## Consigna 1:
En el fragmento de lectura, ¿en qué año transcurrían las partidas de ajedrez con el tío del narrador?

═════ Fragmento de lectura

Estaba en la Casa de mi
abuela materna, Doña Amparo Arreola
viuda de Vargas, en las calles de Esparza Oteo en San Angel, Ciudad de
México, esperando a comenzar una sesión de partidas de ajedrez que tendría, poco
antes de la cena, con mi tío, el ajedrecista y ahora muy prestigiado escritor
Juan José Arreola.
Era el año de 1962 y aparte
de jugar ajedrez se trataba de mejorar un problema de dicción que tenía por
medio de pláticas guiadas en que Don Juan José, (aunque yo le decía simplemente
tío) me corregiría mi acento un poco caribeño que ocasionaba burlas entre mis condiscípulos.
Mi madre, profesora de
sociología en Escuelas militares decidió apoyarme en ese problema con un
profesor de defensa personal muy famoso del ejército, pero mi abuela, más
pacífica, pidió a su primo que al mismo tiempo que me enseñara ajedrez, me
enseñara a pronunciar mejor las palabras.
El caso es que eran duelos de
ajedrez todos los fines de semana. No tan largos y tan disputados como los que
Juan José Arreola tendría unos meses más tarde con el Maestro Enrique Palos
Baez, amigo y vecino mío, porque yo avance un poco rápido y ya ganaba partidas
y con los ejercicios de trabalenguas y las declamaciones de los versos de
Machado ya decía “De Tin Marin de Dos Pingües” y no De Tin Marin de Do Pingüe.

══════════

## Consigna 2:
Copia de nuevo los registros, todo lo que va desde la línea que contiene "This screenshot has height=1280, width=720." hasta la que contiene "The height and width of the screenshot is (980, 690).", ambas incluidas, y cambia "width" por "breadth" sin alterar nada más.

═════ Datos de origen

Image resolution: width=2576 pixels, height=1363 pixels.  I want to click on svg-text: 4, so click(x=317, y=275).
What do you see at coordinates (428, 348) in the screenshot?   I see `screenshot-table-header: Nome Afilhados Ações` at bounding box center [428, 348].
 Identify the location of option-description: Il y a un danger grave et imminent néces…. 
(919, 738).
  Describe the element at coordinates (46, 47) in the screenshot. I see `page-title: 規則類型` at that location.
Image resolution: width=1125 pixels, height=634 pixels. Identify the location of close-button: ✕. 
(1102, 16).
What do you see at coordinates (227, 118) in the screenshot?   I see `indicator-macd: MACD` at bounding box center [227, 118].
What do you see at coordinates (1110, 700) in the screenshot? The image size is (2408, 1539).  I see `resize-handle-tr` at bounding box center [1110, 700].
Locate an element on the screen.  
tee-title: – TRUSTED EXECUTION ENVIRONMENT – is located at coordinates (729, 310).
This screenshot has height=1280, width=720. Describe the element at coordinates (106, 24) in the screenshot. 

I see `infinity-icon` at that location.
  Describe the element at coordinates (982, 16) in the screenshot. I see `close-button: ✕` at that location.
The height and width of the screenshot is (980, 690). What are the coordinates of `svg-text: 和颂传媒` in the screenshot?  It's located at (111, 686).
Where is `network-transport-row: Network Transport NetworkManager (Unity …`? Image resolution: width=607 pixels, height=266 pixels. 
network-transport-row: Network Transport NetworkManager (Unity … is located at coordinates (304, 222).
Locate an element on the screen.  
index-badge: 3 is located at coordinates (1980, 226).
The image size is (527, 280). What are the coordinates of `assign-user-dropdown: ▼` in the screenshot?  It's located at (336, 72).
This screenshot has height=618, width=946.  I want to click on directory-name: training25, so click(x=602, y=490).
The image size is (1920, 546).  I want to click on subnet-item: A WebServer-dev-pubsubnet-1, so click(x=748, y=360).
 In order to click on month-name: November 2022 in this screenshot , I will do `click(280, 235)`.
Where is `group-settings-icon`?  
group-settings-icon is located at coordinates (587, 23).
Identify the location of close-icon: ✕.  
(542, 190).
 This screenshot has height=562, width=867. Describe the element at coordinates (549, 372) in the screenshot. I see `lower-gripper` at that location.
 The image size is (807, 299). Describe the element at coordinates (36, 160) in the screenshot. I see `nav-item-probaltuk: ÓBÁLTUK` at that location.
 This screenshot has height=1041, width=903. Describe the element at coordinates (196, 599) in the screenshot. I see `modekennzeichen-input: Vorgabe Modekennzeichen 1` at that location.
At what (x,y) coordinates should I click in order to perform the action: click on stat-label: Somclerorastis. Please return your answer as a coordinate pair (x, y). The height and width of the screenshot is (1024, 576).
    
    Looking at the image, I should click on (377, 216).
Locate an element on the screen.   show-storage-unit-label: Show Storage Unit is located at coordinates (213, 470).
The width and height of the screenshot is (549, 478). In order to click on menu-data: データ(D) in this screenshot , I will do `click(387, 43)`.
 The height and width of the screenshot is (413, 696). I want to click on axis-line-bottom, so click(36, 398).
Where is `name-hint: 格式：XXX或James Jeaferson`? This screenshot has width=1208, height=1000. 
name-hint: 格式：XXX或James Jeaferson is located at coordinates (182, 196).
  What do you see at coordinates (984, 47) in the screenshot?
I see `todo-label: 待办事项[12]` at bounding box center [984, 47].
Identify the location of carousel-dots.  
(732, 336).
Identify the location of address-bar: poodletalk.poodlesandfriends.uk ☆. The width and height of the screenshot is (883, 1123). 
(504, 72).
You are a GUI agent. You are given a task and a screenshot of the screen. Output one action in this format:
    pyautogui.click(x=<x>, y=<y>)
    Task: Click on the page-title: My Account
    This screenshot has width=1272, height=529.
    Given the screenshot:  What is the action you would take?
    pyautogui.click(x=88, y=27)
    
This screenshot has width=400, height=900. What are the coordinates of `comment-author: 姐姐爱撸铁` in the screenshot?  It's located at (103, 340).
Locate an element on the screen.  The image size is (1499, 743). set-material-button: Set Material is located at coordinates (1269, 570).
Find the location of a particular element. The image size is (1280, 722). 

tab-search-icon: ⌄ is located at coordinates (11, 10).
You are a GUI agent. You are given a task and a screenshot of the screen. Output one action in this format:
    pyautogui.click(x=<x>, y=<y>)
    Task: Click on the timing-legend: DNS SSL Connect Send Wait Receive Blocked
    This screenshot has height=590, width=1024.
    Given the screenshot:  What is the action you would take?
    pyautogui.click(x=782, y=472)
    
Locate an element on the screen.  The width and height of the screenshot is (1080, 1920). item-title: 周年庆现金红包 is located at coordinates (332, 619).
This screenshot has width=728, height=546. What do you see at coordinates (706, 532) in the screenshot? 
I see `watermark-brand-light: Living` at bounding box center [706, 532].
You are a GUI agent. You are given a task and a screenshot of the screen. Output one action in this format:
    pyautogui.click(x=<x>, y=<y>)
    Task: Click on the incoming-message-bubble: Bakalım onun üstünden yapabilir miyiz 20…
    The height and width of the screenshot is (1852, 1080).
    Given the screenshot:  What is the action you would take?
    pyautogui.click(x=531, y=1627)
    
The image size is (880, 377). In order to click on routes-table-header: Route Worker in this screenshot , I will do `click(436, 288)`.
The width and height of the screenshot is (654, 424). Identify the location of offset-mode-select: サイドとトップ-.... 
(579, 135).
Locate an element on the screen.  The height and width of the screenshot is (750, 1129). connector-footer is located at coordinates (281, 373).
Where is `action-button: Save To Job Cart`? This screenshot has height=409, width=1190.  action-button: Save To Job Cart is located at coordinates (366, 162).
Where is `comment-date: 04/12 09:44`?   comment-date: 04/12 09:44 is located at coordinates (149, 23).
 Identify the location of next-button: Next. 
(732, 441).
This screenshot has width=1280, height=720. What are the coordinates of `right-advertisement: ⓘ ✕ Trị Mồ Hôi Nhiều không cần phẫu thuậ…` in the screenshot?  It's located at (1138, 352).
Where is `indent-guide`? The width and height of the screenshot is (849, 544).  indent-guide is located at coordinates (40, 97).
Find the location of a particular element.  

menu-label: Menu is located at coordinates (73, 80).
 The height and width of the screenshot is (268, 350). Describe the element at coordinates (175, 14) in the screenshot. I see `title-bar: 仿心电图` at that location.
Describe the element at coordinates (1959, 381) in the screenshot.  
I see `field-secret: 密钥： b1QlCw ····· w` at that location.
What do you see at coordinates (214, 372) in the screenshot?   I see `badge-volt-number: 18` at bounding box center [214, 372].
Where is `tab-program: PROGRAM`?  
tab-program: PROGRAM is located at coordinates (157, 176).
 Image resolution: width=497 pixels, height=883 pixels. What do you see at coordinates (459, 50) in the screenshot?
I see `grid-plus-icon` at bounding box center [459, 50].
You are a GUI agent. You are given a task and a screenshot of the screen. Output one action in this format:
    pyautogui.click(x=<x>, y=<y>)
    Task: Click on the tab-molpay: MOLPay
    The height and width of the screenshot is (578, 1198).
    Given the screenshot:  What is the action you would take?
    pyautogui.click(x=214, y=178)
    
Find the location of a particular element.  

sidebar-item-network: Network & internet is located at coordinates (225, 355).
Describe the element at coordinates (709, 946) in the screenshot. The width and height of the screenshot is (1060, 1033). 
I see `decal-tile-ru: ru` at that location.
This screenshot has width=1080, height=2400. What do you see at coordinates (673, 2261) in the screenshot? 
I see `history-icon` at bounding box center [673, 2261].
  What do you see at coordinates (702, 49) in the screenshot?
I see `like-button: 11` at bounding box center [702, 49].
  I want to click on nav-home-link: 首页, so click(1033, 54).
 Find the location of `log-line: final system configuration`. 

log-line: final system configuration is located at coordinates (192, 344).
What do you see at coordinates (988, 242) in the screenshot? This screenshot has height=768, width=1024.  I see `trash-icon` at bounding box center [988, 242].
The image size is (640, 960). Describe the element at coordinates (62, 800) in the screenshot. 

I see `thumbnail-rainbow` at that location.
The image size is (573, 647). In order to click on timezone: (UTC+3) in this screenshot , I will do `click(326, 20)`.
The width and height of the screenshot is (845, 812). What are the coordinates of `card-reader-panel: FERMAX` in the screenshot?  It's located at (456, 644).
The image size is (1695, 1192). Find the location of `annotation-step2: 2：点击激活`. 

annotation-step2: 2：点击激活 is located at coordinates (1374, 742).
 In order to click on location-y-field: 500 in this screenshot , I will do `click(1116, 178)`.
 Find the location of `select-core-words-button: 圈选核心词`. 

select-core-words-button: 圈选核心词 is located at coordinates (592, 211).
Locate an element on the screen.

══════════

## Resultado del ejercicio 1:
En 1962.

## Resultado del ejercicio 2:
This screenshot has height=1280, breadth=720. Describe the element at coordinates (106, 24) in the screenshot. 

I see `infinity-icon` at that location.
  Describe the element at coordinates (982, 16) in the screenshot. I see `close-button: ✕` at that location.
The height and breadth of the screenshot is (980, 690). What are the coordinates of `svg-text: 和颂传媒` in the screenshot?  It's located at (111, 686).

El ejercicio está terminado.